DATA FOR ANALYSIS:
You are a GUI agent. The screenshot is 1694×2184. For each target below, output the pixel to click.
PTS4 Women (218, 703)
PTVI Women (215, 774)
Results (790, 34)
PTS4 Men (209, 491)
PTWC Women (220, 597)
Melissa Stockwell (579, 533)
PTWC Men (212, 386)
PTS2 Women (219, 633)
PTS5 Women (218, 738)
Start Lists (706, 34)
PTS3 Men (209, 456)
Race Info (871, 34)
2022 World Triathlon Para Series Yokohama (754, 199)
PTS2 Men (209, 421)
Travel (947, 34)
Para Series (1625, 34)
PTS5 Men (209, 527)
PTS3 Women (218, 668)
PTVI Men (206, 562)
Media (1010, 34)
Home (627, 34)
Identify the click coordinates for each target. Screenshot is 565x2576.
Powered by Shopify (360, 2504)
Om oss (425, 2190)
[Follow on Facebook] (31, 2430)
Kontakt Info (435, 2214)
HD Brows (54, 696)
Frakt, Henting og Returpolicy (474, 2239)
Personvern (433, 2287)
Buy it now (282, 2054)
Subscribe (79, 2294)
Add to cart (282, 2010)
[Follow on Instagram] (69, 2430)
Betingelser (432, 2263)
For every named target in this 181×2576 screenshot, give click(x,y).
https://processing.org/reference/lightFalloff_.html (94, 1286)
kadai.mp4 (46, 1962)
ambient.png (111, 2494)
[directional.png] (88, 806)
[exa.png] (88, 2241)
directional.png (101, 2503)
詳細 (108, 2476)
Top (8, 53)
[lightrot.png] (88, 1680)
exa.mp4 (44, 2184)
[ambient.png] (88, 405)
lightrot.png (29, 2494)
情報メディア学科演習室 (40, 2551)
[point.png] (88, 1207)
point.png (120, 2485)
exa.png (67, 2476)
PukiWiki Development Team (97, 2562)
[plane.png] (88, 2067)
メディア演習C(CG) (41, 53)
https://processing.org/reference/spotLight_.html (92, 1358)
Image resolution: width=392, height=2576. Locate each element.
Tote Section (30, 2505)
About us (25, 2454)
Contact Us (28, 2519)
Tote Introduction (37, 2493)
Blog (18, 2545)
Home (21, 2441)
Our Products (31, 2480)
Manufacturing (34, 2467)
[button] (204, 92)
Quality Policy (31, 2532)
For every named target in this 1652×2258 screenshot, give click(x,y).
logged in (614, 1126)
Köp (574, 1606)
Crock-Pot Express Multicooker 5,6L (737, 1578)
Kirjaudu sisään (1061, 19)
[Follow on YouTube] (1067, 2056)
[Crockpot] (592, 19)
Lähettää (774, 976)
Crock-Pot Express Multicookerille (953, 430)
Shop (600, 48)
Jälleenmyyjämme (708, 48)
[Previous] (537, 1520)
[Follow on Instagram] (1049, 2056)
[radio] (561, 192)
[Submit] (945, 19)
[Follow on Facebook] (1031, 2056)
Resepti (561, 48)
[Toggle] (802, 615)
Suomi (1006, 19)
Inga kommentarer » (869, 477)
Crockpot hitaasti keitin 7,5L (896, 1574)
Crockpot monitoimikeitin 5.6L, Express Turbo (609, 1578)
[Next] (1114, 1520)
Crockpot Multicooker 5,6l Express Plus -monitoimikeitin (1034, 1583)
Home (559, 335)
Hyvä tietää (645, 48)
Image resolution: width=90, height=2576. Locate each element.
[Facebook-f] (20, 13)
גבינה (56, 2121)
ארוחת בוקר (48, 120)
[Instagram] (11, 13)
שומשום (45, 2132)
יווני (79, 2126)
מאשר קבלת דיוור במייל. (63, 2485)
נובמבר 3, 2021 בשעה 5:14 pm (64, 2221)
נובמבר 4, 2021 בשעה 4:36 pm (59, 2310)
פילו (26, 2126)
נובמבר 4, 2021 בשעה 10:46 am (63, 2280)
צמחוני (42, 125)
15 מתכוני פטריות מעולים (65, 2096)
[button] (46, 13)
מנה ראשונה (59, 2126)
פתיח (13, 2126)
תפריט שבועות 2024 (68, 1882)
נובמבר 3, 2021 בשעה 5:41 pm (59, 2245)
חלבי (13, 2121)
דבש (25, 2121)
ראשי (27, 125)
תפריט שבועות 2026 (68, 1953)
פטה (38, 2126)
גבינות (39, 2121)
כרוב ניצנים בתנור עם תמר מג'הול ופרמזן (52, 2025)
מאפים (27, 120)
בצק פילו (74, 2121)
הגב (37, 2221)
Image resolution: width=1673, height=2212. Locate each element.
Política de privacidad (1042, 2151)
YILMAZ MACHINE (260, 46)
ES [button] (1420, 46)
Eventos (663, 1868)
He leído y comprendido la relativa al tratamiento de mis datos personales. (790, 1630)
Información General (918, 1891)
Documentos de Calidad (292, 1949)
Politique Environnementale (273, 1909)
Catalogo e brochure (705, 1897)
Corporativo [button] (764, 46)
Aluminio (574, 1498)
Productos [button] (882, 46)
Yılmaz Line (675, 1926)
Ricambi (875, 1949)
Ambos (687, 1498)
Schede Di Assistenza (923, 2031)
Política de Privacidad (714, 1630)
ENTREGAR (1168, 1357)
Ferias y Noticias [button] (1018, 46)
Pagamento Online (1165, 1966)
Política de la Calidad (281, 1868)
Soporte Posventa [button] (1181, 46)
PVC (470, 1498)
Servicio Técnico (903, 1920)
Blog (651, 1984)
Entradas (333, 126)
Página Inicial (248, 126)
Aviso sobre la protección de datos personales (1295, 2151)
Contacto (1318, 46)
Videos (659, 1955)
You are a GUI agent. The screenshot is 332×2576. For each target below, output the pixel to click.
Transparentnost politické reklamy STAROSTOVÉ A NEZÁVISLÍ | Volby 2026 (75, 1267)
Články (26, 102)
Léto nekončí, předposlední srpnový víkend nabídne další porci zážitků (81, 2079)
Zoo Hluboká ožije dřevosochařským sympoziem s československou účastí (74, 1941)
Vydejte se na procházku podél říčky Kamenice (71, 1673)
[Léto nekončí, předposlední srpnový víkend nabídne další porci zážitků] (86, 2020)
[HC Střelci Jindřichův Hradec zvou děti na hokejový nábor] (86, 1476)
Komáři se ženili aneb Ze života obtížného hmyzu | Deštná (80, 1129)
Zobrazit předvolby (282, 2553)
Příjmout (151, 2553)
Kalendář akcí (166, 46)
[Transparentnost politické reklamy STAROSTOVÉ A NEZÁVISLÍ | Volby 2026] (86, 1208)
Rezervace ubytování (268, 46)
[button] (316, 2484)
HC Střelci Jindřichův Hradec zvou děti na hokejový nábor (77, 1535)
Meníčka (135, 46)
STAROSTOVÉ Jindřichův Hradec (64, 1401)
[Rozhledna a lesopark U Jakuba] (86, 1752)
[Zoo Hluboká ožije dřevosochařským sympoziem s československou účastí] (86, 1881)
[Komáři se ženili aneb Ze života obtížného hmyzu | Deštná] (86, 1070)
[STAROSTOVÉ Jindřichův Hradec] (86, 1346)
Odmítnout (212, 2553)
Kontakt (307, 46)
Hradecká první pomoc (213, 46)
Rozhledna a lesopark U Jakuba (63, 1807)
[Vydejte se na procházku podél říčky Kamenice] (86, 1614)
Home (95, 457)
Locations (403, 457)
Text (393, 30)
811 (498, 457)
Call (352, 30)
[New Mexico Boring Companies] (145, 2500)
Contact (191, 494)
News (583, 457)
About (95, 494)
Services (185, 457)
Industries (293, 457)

YOUR ASSIGNMENT: Working from the listing above, give it again word for word.

YOUR SOLUTION:
You are a GUI agent. The screenshot is 1694×2184. For each target below, output the pixel to click.
PTS4 Women (218, 703)
PTVI Women (215, 774)
Results (790, 34)
PTS4 Men (209, 491)
PTWC Women (220, 597)
Melissa Stockwell (579, 533)
PTWC Men (212, 386)
PTS2 Women (219, 633)
PTS5 Women (218, 738)
Start Lists (706, 34)
PTS3 Men (209, 456)
Race Info (871, 34)
2022 World Triathlon Para Series Yokohama (754, 199)
PTS2 Men (209, 421)
Travel (947, 34)
Para Series (1625, 34)
PTS5 Men (209, 527)
PTS3 Women (218, 668)
PTVI Men (206, 562)
Media (1010, 34)
Home (627, 34)
Identify the click coordinates for each target. Screenshot is 565x2576.
Powered by Shopify (360, 2504)
Om oss (425, 2190)
[Follow on Facebook] (31, 2430)
Kontakt Info (435, 2214)
HD Brows (54, 696)
Frakt, Henting og Returpolicy (474, 2239)
Personvern (433, 2287)
Buy it now (282, 2054)
Subscribe (79, 2294)
Add to cart (282, 2010)
[Follow on Instagram] (69, 2430)
Betingelser (432, 2263)
For every named target in this 181×2576 screenshot, give click(x,y).
https://processing.org/reference/lightFalloff_.html (94, 1286)
kadai.mp4 (46, 1962)
ambient.png (111, 2494)
[directional.png] (88, 806)
[exa.png] (88, 2241)
directional.png (101, 2503)
詳細 (108, 2476)
Top (8, 53)
[lightrot.png] (88, 1680)
exa.mp4 (44, 2184)
[ambient.png] (88, 405)
lightrot.png (29, 2494)
情報メディア学科演習室 (40, 2551)
[point.png] (88, 1207)
point.png (120, 2485)
exa.png (67, 2476)
PukiWiki Development Team (97, 2562)
[plane.png] (88, 2067)
メディア演習C(CG) (41, 53)
https://processing.org/reference/spotLight_.html (92, 1358)
Image resolution: width=392, height=2576. Locate each element.
Tote Section (30, 2505)
About us (25, 2454)
Contact Us (28, 2519)
Tote Introduction (37, 2493)
Blog (18, 2545)
Home (21, 2441)
Our Products (31, 2480)
Manufacturing (34, 2467)
[button] (204, 92)
Quality Policy (31, 2532)
For every named target in this 1652×2258 screenshot, give click(x,y).
logged in (614, 1126)
Köp (574, 1606)
Crock-Pot Express Multicooker 5,6L (737, 1578)
Kirjaudu sisään (1061, 19)
[Follow on YouTube] (1067, 2056)
[Crockpot] (592, 19)
Lähettää (774, 976)
Crock-Pot Express Multicookerille (953, 430)
Shop (600, 48)
Jälleenmyyjämme (708, 48)
[Previous] (537, 1520)
[Follow on Instagram] (1049, 2056)
[radio] (561, 192)
[Submit] (945, 19)
[Follow on Facebook] (1031, 2056)
Resepti (561, 48)
[Toggle] (802, 615)
Suomi (1006, 19)
Inga kommentarer » (869, 477)
Crockpot hitaasti keitin 7,5L (896, 1574)
Crockpot monitoimikeitin 5.6L, Express Turbo (609, 1578)
[Next] (1114, 1520)
Crockpot Multicooker 5,6l Express Plus -monitoimikeitin (1034, 1583)
Home (559, 335)
Hyvä tietää (645, 48)
Image resolution: width=90, height=2576. Locate each element.
[Facebook-f] (20, 13)
גבינה (56, 2121)
ארוחת בוקר (48, 120)
[Instagram] (11, 13)
שומשום (45, 2132)
יווני (79, 2126)
מאשר קבלת דיוור במייל. (63, 2485)
נובמבר 3, 2021 בשעה 5:14 pm (64, 2221)
נובמבר 4, 2021 בשעה 4:36 pm (59, 2310)
פילו (26, 2126)
נובמבר 4, 2021 בשעה 10:46 am (63, 2280)
צמחוני (42, 125)
15 מתכוני פטריות מעולים (65, 2096)
[button] (46, 13)
מנה ראשונה (59, 2126)
פתיח (13, 2126)
תפריט שבועות 2024 (68, 1882)
נובמבר 3, 2021 בשעה 5:41 pm (59, 2245)
חלבי (13, 2121)
דבש (25, 2121)
ראשי (27, 125)
תפריט שבועות 2026 (68, 1953)
פטה (38, 2126)
גבינות (39, 2121)
כרוב ניצנים בתנור עם תמר מג'הול ופרמזן (52, 2025)
מאפים (27, 120)
בצק פילו (74, 2121)
הגב (37, 2221)
Image resolution: width=1673, height=2212. Locate each element.
Política de privacidad (1042, 2151)
YILMAZ MACHINE (260, 46)
ES [button] (1420, 46)
Eventos (663, 1868)
He leído y comprendido la relativa al tratamiento de mis datos personales. (790, 1630)
Información General (918, 1891)
Documentos de Calidad (292, 1949)
Politique Environnementale (273, 1909)
Catalogo e brochure (705, 1897)
Corporativo [button] (764, 46)
Aluminio (574, 1498)
Productos [button] (882, 46)
Yılmaz Line (675, 1926)
Ricambi (875, 1949)
Ambos (687, 1498)
Schede Di Assistenza (923, 2031)
Política de Privacidad (714, 1630)
ENTREGAR (1168, 1357)
Ferias y Noticias [button] (1018, 46)
Pagamento Online (1165, 1966)
Política de la Calidad (281, 1868)
Soporte Posventa [button] (1181, 46)
PVC (470, 1498)
Servicio Técnico (903, 1920)
Blog (651, 1984)
Entradas (333, 126)
Página Inicial (248, 126)
Aviso sobre la protección de datos personales (1295, 2151)
Contacto (1318, 46)
Videos (659, 1955)
You are a GUI agent. The screenshot is 332×2576. For each target below, output the pixel to click.
Transparentnost politické reklamy STAROSTOVÉ A NEZÁVISLÍ | Volby 2026 (75, 1267)
Články (26, 102)
Léto nekončí, předposlední srpnový víkend nabídne další porci zážitků (81, 2079)
Zoo Hluboká ožije dřevosochařským sympoziem s československou účastí (74, 1941)
Vydejte se na procházku podél říčky Kamenice (71, 1673)
[Léto nekončí, předposlední srpnový víkend nabídne další porci zážitků] (86, 2020)
[HC Střelci Jindřichův Hradec zvou děti na hokejový nábor] (86, 1476)
Komáři se ženili aneb Ze života obtížného hmyzu | Deštná (80, 1129)
Zobrazit předvolby (282, 2553)
Příjmout (151, 2553)
Kalendář akcí (166, 46)
[Transparentnost politické reklamy STAROSTOVÉ A NEZÁVISLÍ | Volby 2026] (86, 1208)
Rezervace ubytování (268, 46)
[button] (316, 2484)
HC Střelci Jindřichův Hradec zvou děti na hokejový nábor (77, 1535)
Meníčka (135, 46)
STAROSTOVÉ Jindřichův Hradec (64, 1401)
[Rozhledna a lesopark U Jakuba] (86, 1752)
[Zoo Hluboká ožije dřevosochařským sympoziem s československou účastí] (86, 1881)
[Komáři se ženili aneb Ze života obtížného hmyzu | Deštná] (86, 1070)
[STAROSTOVÉ Jindřichův Hradec] (86, 1346)
Odmítnout (212, 2553)
Kontakt (307, 46)
Hradecká první pomoc (213, 46)
Rozhledna a lesopark U Jakuba (63, 1807)
[Vydejte se na procházku podél říčky Kamenice] (86, 1614)
Home (95, 457)
Locations (403, 457)
Text (393, 30)
811 (498, 457)
Call (352, 30)
[New Mexico Boring Companies] (145, 2500)
Contact (191, 494)
News (583, 457)
About (95, 494)
Services (185, 457)
Industries (293, 457)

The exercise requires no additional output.